The events of this journal happened in 2004, over eight years ago. It has taken me this long to publish these words in part because I was concerned that publicly exposing these contractors might cause them to attempt some kind of reprisal. Enough time has passed now that that fear has faded, but so has some of my recollection. The articles to date have been culled from emails I sent to a trusted network shortly after the events occurred.

It’s at this point that my journals begin to run dry, and I must try to piece together the last fragments of recollection that I have of the events leading up to my departure from the greenhouse. The journal perhaps ran dry because of an odd incident that happened one evening in the time between dinner, haggling over the day’s wages and living conditions, and bedtime. I was reclined in bed, either reading or taking notes on the day’s events, and the contractor’s multilingual translator and negotiator approached my bunk. I looked up to see what he wanted, but he had nothing to say. He simply looked at me, making eye contact through his large, gold-rimmed glasses for several awkward seconds before throwing his head back and laughing for a few more awkward seconds, turning, and leaving the room.
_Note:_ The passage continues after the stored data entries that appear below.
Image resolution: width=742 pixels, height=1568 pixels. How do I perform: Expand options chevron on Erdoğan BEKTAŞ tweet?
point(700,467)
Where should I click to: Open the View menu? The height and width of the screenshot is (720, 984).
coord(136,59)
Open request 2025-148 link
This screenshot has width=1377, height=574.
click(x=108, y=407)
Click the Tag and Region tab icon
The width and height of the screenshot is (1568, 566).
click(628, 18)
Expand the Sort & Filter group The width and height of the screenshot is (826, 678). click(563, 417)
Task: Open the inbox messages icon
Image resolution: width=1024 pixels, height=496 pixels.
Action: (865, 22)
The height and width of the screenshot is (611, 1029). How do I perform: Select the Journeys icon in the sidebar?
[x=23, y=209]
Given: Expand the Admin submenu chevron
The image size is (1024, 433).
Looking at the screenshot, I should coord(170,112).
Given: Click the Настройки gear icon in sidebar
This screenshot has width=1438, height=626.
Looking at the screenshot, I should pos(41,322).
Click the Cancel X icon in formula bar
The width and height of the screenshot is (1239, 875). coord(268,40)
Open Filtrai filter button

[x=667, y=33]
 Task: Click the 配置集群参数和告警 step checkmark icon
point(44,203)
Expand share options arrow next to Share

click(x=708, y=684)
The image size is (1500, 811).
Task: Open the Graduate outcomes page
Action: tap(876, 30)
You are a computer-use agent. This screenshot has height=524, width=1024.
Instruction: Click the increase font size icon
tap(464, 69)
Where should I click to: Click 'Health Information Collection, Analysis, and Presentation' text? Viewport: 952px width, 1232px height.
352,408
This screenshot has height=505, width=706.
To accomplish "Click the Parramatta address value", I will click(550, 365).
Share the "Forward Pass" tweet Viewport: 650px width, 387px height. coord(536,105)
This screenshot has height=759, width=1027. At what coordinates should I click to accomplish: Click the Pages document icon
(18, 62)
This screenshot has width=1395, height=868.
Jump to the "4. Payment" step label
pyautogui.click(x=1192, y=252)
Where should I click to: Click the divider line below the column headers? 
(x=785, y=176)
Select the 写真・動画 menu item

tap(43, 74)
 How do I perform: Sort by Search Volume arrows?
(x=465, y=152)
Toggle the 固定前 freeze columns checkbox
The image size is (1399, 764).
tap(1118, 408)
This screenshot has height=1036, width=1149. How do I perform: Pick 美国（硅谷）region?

Whatever his intentions, he succeeded in making me act much more furtively in my record keeping.

There was, of course, record-keeping they would have expected any of us to do, and so thanks to the records I had to keep of each day’s location and hours of work, I know that some of us continued working at the cucumber greenhouse for a few days. We then spent the last two days of that second week at the larger greenhouse where we had been living. At every greenhouse, I tried to get an idea of how much money the contractor was skimming off the $7 hourly rate we earned. I learned that some greenhouses paid as much as $12.50 an hour for our work — nearly an 80 per cent mark-up.

At one point I noticed, and took a picture of, some graffiti written in Chinese on one of the greenhouses’ bathroom stalls. Signed “SON, 2004,” it reads, translated: “Worked in this small town two and a half days. Tasted sour, sweet, bitter, and heat. Looking to discover a bit of fortune. Only to discover it’s not here.”

Aylwin Lo (@aylwinlo) was a Labourer-Teacher with Frontier College in 2003, and an Into The Fields intern with Student Action with Farmworkers in 2006. He has volunteered with Justice for Migrant Workers and currently resides in Toronto, where he integrates varying combinations of technology, graphic design, and politics.